- Excerpts from a dataset
----

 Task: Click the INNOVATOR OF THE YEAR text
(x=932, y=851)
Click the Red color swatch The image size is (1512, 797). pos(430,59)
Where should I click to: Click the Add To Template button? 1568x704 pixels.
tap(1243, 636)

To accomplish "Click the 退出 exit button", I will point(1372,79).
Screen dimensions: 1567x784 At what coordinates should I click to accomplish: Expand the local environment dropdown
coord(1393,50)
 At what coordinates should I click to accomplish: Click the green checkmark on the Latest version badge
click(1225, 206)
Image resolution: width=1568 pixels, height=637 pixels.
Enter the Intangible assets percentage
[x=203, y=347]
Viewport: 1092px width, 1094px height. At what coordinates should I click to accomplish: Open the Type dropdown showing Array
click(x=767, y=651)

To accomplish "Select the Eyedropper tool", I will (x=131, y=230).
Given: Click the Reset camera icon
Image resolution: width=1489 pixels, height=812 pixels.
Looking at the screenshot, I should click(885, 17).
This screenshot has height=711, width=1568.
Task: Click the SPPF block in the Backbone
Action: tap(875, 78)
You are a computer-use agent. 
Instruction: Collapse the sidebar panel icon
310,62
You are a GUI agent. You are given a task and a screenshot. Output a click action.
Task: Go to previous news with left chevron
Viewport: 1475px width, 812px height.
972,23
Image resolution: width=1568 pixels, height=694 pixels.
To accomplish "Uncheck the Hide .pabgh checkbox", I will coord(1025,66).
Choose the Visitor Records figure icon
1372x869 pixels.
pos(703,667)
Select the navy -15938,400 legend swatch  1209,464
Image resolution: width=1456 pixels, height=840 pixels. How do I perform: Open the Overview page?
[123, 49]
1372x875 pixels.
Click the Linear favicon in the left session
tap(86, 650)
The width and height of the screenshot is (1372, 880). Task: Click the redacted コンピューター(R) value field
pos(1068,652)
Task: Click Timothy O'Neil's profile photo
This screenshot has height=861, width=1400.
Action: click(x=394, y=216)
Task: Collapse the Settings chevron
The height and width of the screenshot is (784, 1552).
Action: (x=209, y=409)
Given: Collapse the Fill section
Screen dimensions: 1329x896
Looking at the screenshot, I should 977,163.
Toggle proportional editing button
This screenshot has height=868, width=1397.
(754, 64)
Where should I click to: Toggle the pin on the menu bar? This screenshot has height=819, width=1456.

----

- TASK INSTRUCTIONS
Above are some records; repeat all of them exactly.

- EXPECTED ANSWER
 Task: Click the INNOVATOR OF THE YEAR text
(x=932, y=851)
Click the Red color swatch The image size is (1512, 797). pos(430,59)
Where should I click to: Click the Add To Template button? 1568x704 pixels.
tap(1243, 636)

To accomplish "Click the 退出 exit button", I will point(1372,79).
Screen dimensions: 1567x784 At what coordinates should I click to accomplish: Expand the local environment dropdown
coord(1393,50)
 At what coordinates should I click to accomplish: Click the green checkmark on the Latest version badge
click(1225, 206)
Image resolution: width=1568 pixels, height=637 pixels.
Enter the Intangible assets percentage
[x=203, y=347]
Viewport: 1092px width, 1094px height. At what coordinates should I click to accomplish: Open the Type dropdown showing Array
click(x=767, y=651)

To accomplish "Select the Eyedropper tool", I will (x=131, y=230).
Given: Click the Reset camera icon
Image resolution: width=1489 pixels, height=812 pixels.
Looking at the screenshot, I should click(885, 17).
This screenshot has height=711, width=1568.
Task: Click the SPPF block in the Backbone
Action: tap(875, 78)
You are a computer-use agent. 
Instruction: Collapse the sidebar panel icon
310,62
You are a GUI agent. You are given a task and a screenshot. Output a click action.
Task: Go to previous news with left chevron
Viewport: 1475px width, 812px height.
972,23
Image resolution: width=1568 pixels, height=694 pixels.
To accomplish "Uncheck the Hide .pabgh checkbox", I will coord(1025,66).
Choose the Visitor Records figure icon
1372x869 pixels.
pos(703,667)
Select the navy -15938,400 legend swatch  1209,464
Image resolution: width=1456 pixels, height=840 pixels. How do I perform: Open the Overview page?
[123, 49]
1372x875 pixels.
Click the Linear favicon in the left session
tap(86, 650)
The width and height of the screenshot is (1372, 880). Task: Click the redacted コンピューター(R) value field
pos(1068,652)
Task: Click Timothy O'Neil's profile photo
This screenshot has height=861, width=1400.
Action: click(x=394, y=216)
Task: Collapse the Settings chevron
The height and width of the screenshot is (784, 1552).
Action: (x=209, y=409)
Given: Collapse the Fill section
Screen dimensions: 1329x896
Looking at the screenshot, I should 977,163.
Toggle proportional editing button
This screenshot has height=868, width=1397.
(754, 64)
Where should I click to: Toggle the pin on the menu bar? This screenshot has height=819, width=1456.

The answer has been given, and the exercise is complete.